> _INFORMATION PROVIDED_:
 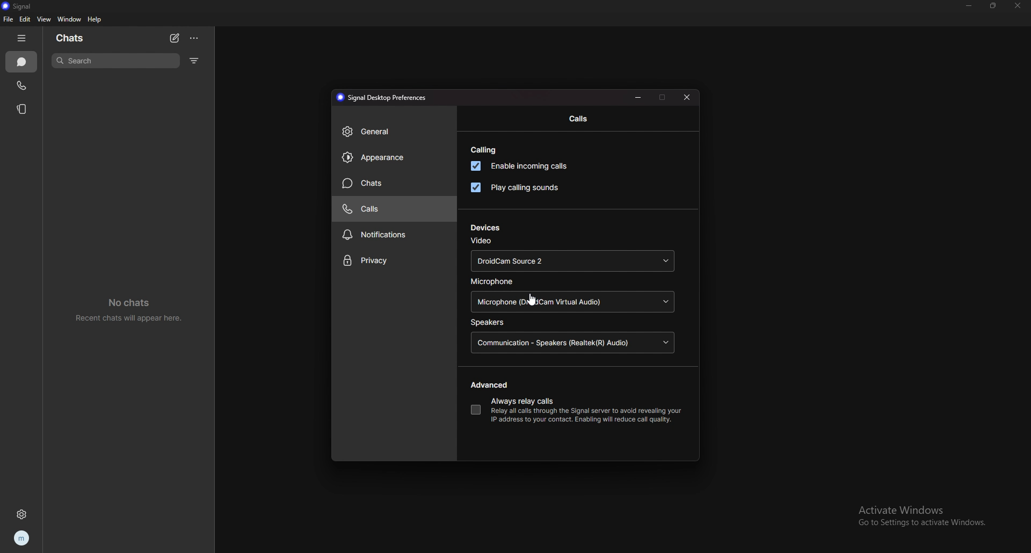 I want to click on view, so click(x=43, y=19).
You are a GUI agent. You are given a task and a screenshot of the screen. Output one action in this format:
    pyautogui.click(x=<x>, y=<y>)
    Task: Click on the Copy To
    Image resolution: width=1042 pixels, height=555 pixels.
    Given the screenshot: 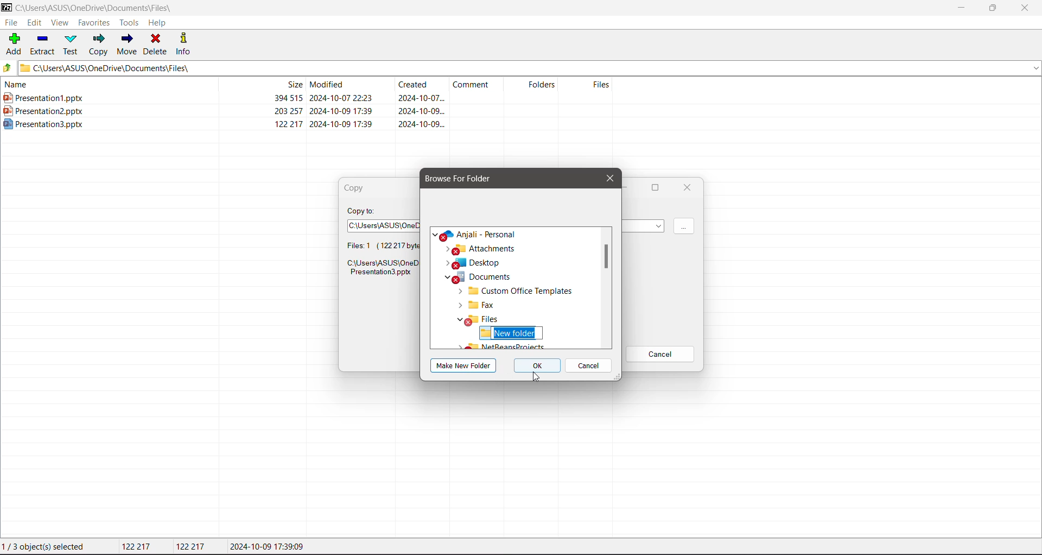 What is the action you would take?
    pyautogui.click(x=363, y=210)
    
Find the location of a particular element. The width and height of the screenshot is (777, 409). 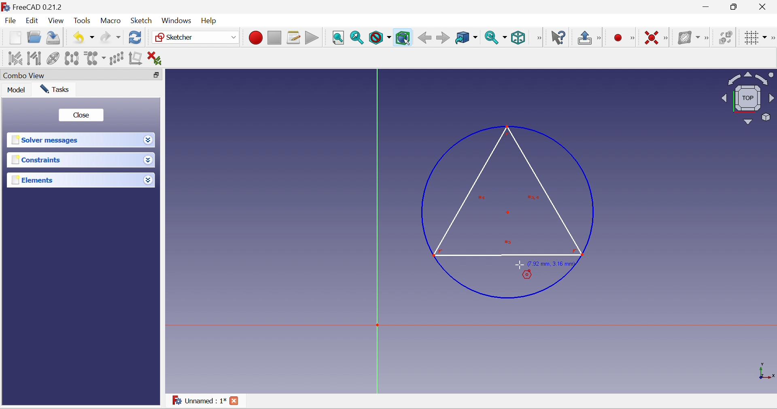

Stop macro recording is located at coordinates (274, 37).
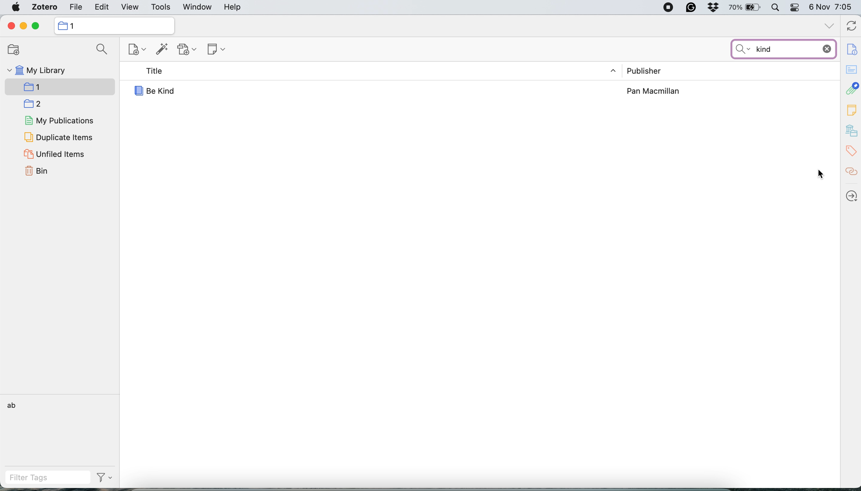 The width and height of the screenshot is (861, 491). I want to click on grammarly, so click(691, 8).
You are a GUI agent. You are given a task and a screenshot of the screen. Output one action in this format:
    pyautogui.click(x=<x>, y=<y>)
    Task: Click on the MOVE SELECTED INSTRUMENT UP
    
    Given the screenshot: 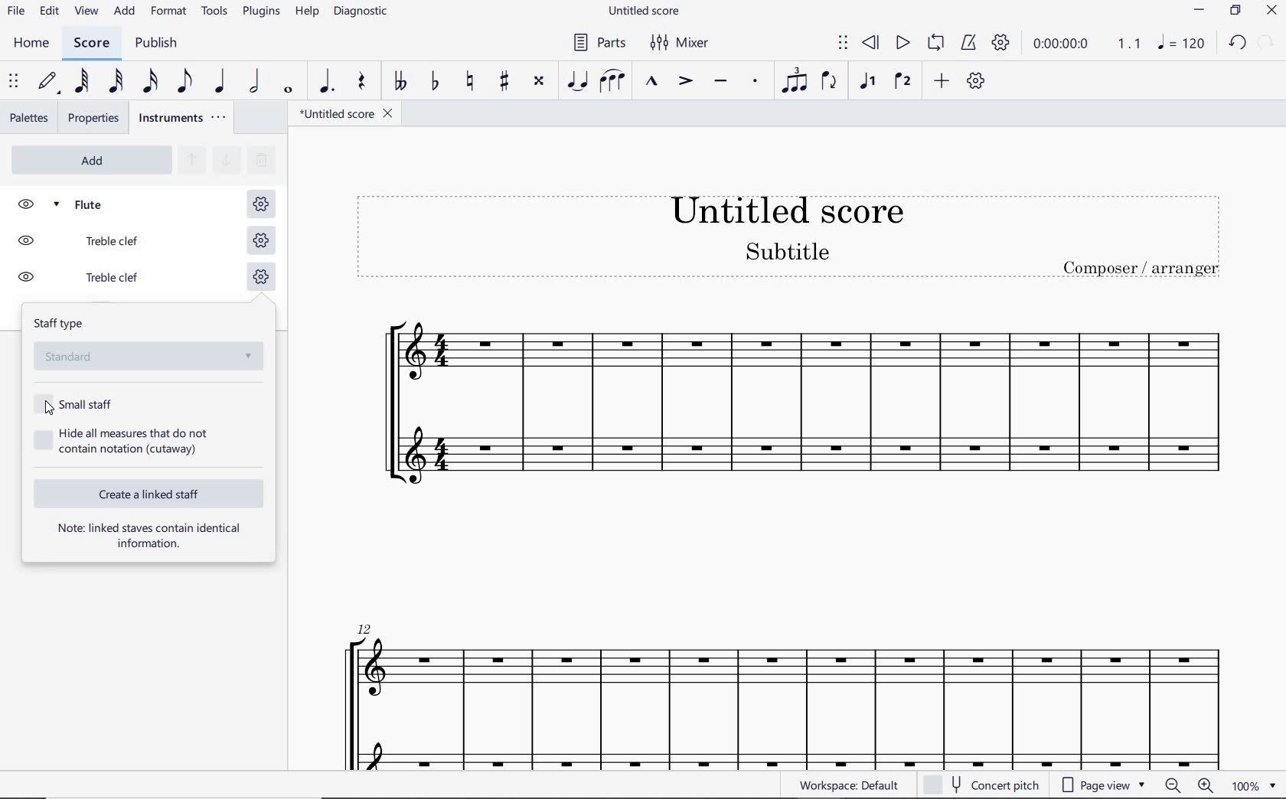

> _GOAL OF THE EXERCISE_: Rewrite the rows from the line containing "Find the location" through the end of the rows as a numbered list, skipping blank lines and leaving out the pictures.

> _EXERCISE SOLUTION_:
1. Find the location of a particular element. The width and height of the screenshot is (777, 409). 
2. Stop macro recording is located at coordinates (274, 37).
3.  The width and height of the screenshot is (861, 491). I want to click on grammarly, so click(691, 8).
4. You are a GUI agent. You are given a task and a screenshot of the screen. Output one action in this format:
5.     pyautogui.click(x=<x>, y=<y>)
6.     Task: Click on the MOVE SELECTED INSTRUMENT UP
7.     Given the screenshot: 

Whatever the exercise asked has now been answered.